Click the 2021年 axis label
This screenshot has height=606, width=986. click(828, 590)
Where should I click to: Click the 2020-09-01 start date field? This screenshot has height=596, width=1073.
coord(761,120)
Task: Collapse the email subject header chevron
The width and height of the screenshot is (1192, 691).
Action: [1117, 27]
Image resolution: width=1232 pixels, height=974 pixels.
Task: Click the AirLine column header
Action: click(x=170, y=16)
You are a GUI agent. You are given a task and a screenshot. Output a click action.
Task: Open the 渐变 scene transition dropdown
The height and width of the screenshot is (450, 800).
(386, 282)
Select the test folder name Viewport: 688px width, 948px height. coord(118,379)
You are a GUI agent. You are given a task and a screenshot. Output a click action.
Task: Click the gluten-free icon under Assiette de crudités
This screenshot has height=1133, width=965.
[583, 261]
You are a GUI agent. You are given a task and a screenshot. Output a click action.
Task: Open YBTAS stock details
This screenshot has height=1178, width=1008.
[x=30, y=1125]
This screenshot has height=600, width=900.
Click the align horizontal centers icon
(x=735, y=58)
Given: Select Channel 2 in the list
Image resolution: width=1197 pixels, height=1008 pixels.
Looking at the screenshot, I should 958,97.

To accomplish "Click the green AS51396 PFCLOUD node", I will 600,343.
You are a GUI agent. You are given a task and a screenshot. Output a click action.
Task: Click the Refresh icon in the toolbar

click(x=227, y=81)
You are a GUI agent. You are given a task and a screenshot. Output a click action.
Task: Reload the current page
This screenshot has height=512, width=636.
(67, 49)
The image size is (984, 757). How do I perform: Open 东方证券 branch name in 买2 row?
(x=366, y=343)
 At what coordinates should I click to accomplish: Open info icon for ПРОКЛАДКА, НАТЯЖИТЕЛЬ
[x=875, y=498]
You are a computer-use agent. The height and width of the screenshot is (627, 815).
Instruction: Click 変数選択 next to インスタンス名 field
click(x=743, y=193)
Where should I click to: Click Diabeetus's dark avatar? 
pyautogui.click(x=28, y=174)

● ● ● ● ● ● ●

From the line containing "This screenshot has height=512, width=636." down to the end of the listing above, return each line exactly as it appears and nothing more.

[OUTPUT]
This screenshot has height=512, width=636.
(67, 49)
The image size is (984, 757). How do I perform: Open 东方证券 branch name in 买2 row?
(x=366, y=343)
 At what coordinates should I click to accomplish: Open info icon for ПРОКЛАДКА, НАТЯЖИТЕЛЬ
[x=875, y=498]
You are a computer-use agent. The height and width of the screenshot is (627, 815).
Instruction: Click 変数選択 next to インスタンス名 field
click(x=743, y=193)
Where should I click to: Click Diabeetus's dark avatar? 
pyautogui.click(x=28, y=174)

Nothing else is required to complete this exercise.